Et concernant la relation tutoré/tutorant ? L’écueil est-il de la considérer uniquement comme un système descendant ?

Il ne faut pas croire que ces jeunes apprentis soient uniquement là pour combler un manque de main d’œuvre. Croire simplement que l’entreprise peut leur confier des tâches et qu’ils vont les exécuter, c’est limité.

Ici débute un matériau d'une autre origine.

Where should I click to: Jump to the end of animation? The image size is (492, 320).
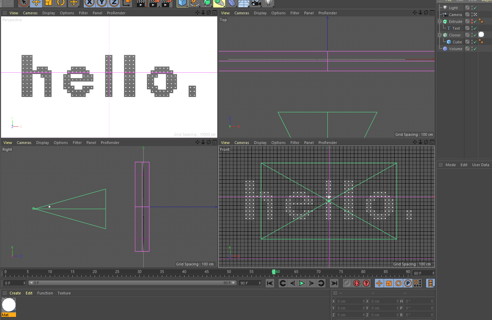coord(334,283)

L’ouvrage Manuel pratique du tuteur en entreprise propose une approche méthodologique qui repose sur deux dimensions : l’une pédagogique et l’autre managériale. Cela oblige l’entreprise à notamment anticiper l’arrivée d’un alternant et à s’interroger : comment se déroulera son intégration ? Sur quoi portera sa formation ? Quelles tâches, pertinentes, lui seront confiées ? Il s’agit aussi de fixer des étapes de suivi qui rythmeront le parcours d’apprentissage dans l’entreprise, mais qui permettront aussi d’anticiper les difficultés futures ou les succès futurs. De plus, en suivant l’évolution de l’apprenti, en suivant la progression de ses apprentissages, l’entreprise garde aussi un œil sur la production des résultats de performance. Ainsi, il faut proposer aux tuteurs managers d’anticiper des questions qui sont liées à la motivation, d’anticiper des notions qui sont liées à la compétence ou d’anticiper des notions qui sont liées à des problématiques, des situations personnelles.

Comme pour tout salarié, l’intégration est donc essentielle ?

Tout à fait. Une attention particulière doit être portée, car l’aspect notamment de gestion des compétences et de progression des apprentissages sera plus important encore qu’avec un salarié en poste. Cela prendra nécessairement plus de temps…

Et puis, il y a cette relation avec l’école, ainsi que l’alternance proprement dite qui suppose que le tutoré ne sera pas constamment dans l’entreprise. C’est pour cela que tous ces éléments imposent à l’entreprise de réfléchir à ses objectifs. Pourquoi recrute-t-elle un alternant ? Rien que de répondre à cette question, c’est déjà en soi une démarche d’anticipation. L’entreprise développe alors cette notion de scénario d’alternance.

Faut-il des compétences particulières pour être tuteur ?

Il faut faire attention, un jeune ne réagit pas comme un adulte qui a 30 ou 40 ans. C’est une autre personnalité à prendre en compte.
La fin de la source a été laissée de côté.